Character
Chamberlain's letters provide a portrait of a typical London gentleman of late Elizabethan and Jacobean times, moderate in politics and religion. Chamberlain emerges from his letters as a kind man and a considerate friend, who preferred a peaceful life and commented on the contemporary world as an onlooker. Though he willingly sought career openings for his friends, he was uninterested in office or financial gain for himself and lived the life of a quiet, even timid bachelor. As he once wrote: "I am past all ambition, and wish nor seek nothing but how to live suaviter and in plenty". This detached approach lends an objective quality to Chamberlain's letters. As a conscientious correspondent, he took pains to get his facts right. He saw through pretence and delusions but was never cynical or indignant. His generosity as a man is reflected in the fairness of outlook that pervades his letters. Just as his friends confided and trusted in him, often with important secrets, historians have trusted his information and insights into the Jacobean scene. Historian Alan Stewart calls Chamberlain, "a notable barometer of public opinion".

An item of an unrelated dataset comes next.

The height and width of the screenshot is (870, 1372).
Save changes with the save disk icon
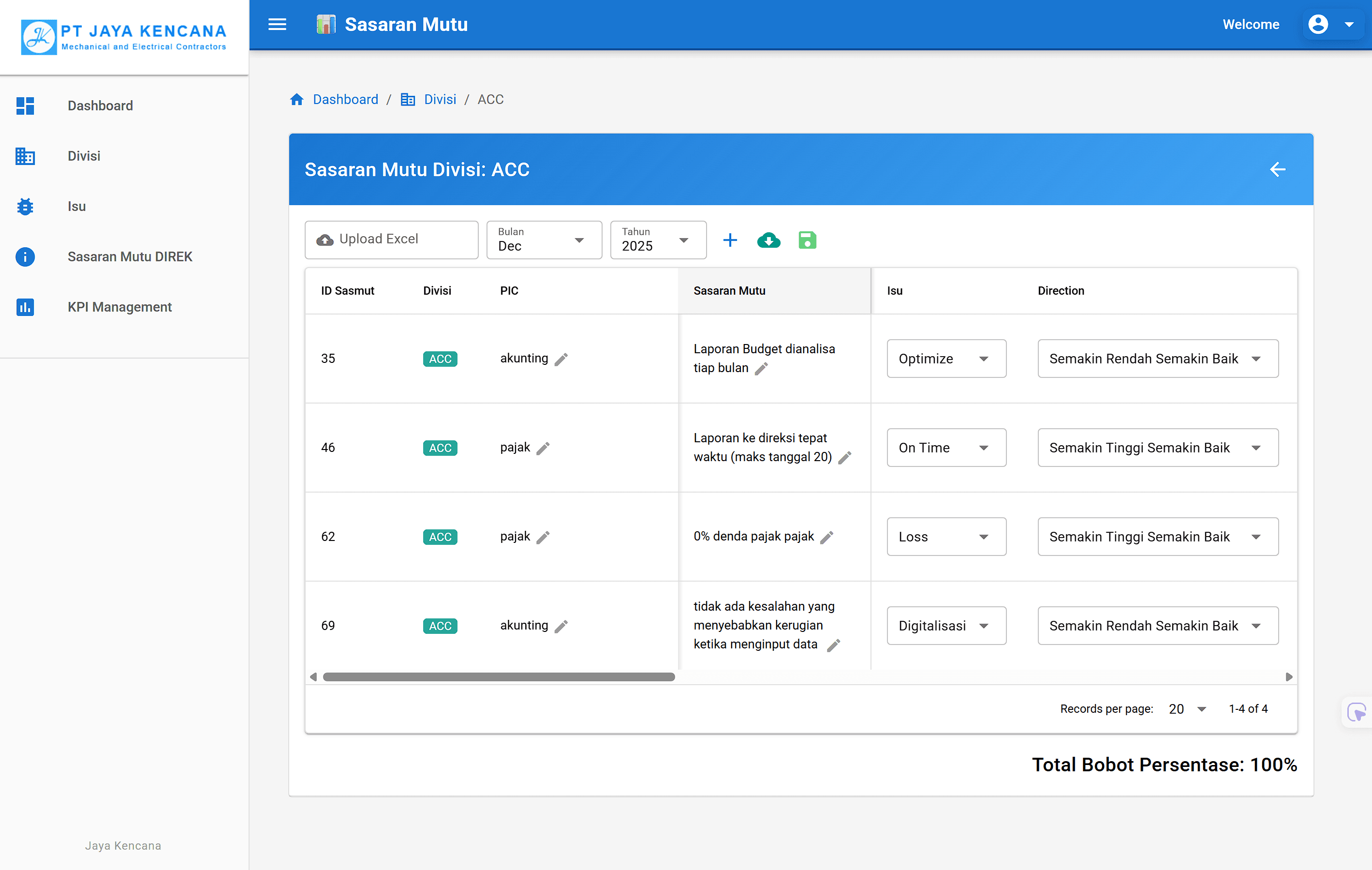coord(807,240)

Chamberlain certainly had personal shortcomings, of which he was fully aware, but they are not such as to affect the quality of his letters. He was naturally inquisitive and a gossip, qualities that served as an asset to him as a letter writer. He had been a sickly and delicate child; and although he attended both Cambridge University and the Inns of Court, he never took his degree or qualified as a lawyer. Wallace Notestein, who included a long essay on Chamberlain in his Four Worthies (1956), described him as "wanting in initiative". He always lived in the households of friends and relatives; on the one occasion he attempted to run his own establishment, it proved too much for him. He was also timid in love; and though hints that he considered marriage creep into his letters now and then, nothing came of these opportunities. Editor Norman McClure suggests that Chamberlain may at one time have considered marrying Dudley Carleton's sister Alice. In his will, among many generous gifts to his friends, he made a sizeable bequest to Alice, explaining: "This I do, in regard of the sincere goodwill and honest affection I bear her, and of the true and long-continued friendship between us, and for a testimony of that further good I had intended her, if God had given me means".